- Ausgewählter Auszug:

Erarta, das Museum für moderne Kunst, ist ein beliebtes Fotomotiv für Frischverheiratete in Sankt Petersburg. Foto: Hamann

Sankt Petersburgs Eremitage hat Konkurrenz bekommen. Ein Tempel der modernen Kunst namens Erarta zieht die Einheimischen an.

Sankt Petersburg - Es ist der schönste Tag in ihrem Leben. Ein Augenblick, den man für immer und ewig festhalten möchte. Also muss ein passendes Foto her, vor repräsentativem Hintergrund. Brautpaare in Sankt Petersburg postieren sich daher gerne zum Gruppenbild mit Gästen an der Newa. In unanständig großen, weißen Stretchlimousinen fahren sie zum Fluss und drapieren sich an der Schlossbrücke, mit dem Winterpalast oder der Alexanderfestung im Rücken.

Seit kurzem jedoch zieht es die Frischvermählten weg vom Stadtzentrum mit den klassischen Sehenswürdigkeiten der Stadt Peters des Großen. Immer mehr komplette Hochzeitsgesellschaften marschieren vor einer außerhalb Russlands noch ziemlich unbekannten Attraktion auf: vor dem Museum Erarta, der größten privaten Sammlung zeitgenössischer russischer Kunst. Das neue Museum liegt ab vom Schuss im eher trostlosen Plattenbau-Stadtteil Wassiljewski, einer zwischen Kleiner Newa, Großer Newa und Ostsee eingeklemmten Insel, wo die Straßen keine Namen, sondern Nummern tragen.

- Aufgaben:
- a) Kopiere bitte aus dem Auszug über das Museum Erarta eine Passage wortgetreu: Beginne bei den Worten "Seit kurzem jedoch" und höre nach "sondern Nummern tragen." auf.
- b) In welchem Stadtteil von Sankt Petersburg liegt das Museum Erarta laut dem Auszug?
Das Material stammt aus einer anderen Quelle.

- Rohdaten:
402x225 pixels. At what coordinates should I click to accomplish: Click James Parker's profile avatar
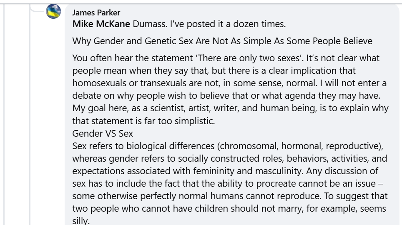pyautogui.click(x=53, y=13)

- Lösungen:
- a)
Seit kurzem jedoch zieht es die Frischvermählten weg vom Stadtzentrum mit den klassischen Sehenswürdigkeiten der Stadt Peters des Großen. Immer mehr komplette Hochzeitsgesellschaften marschieren vor einer außerhalb Russlands noch ziemlich unbekannten Attraktion auf: vor dem Museum Erarta, der größten privaten Sammlung zeitgenössischer russischer Kunst. Das neue Museum liegt ab vom Schuss im eher trostlosen Plattenbau-Stadtteil Wassiljewski, einer zwischen Kleiner Newa, Großer Newa und Ostsee eingeklemmten Insel, wo die Straßen keine Namen, sondern Nummern tragen.

- b) Im Plattenbau-Stadtteil Wassiljewski.